__Stored data entries__:
****************
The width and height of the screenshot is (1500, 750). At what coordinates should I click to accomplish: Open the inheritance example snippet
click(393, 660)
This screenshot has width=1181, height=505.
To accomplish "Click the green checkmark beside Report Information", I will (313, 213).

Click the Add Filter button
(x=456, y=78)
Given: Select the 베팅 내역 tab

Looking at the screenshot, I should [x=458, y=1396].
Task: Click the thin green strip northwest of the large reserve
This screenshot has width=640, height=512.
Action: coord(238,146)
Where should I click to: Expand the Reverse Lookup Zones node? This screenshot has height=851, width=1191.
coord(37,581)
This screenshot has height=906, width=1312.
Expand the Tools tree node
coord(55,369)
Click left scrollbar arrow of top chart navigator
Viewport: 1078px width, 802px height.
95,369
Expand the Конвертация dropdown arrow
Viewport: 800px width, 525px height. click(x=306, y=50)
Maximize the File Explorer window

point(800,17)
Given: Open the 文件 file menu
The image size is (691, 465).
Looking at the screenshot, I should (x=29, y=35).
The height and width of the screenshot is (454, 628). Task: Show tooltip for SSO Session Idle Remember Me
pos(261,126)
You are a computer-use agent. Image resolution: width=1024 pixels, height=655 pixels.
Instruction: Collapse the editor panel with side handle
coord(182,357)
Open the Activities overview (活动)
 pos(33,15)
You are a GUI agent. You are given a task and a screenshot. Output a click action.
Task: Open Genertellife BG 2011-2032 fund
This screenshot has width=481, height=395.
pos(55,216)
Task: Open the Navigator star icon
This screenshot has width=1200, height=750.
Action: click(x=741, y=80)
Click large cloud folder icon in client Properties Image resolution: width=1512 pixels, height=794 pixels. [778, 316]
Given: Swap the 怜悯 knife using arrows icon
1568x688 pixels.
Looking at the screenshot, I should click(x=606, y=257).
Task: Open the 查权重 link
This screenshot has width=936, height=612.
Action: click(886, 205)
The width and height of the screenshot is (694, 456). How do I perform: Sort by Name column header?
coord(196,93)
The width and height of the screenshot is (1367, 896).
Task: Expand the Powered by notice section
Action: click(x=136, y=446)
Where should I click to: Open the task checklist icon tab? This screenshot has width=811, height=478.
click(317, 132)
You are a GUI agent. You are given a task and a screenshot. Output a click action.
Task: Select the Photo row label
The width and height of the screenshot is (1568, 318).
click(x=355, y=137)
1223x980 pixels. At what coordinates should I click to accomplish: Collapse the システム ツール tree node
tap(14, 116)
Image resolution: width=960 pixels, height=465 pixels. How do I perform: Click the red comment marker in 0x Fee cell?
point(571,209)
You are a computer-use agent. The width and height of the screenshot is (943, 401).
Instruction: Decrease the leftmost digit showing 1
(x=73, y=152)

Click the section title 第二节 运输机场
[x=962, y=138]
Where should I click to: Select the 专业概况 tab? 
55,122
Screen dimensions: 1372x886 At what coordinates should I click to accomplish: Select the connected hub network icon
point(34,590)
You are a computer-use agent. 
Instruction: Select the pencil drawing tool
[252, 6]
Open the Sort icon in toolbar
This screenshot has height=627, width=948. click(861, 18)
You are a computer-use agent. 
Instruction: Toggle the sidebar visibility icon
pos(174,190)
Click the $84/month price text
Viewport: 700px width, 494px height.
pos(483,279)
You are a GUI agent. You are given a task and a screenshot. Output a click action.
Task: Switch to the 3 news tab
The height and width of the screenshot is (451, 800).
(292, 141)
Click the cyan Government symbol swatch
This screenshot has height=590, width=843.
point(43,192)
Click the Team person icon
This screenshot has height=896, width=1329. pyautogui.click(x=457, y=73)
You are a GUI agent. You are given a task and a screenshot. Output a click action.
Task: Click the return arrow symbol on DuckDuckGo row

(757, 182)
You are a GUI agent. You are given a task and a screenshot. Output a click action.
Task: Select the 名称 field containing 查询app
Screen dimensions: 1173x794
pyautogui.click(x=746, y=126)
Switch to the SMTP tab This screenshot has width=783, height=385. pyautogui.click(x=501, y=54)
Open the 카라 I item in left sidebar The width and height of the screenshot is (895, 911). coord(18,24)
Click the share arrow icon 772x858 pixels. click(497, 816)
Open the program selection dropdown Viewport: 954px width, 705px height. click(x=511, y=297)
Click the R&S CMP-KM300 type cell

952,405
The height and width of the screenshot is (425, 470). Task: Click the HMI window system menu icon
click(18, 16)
****************
__What is needed__: Report, using only a number, how many lines above hold the word "green".

__Output of the exercise__: 2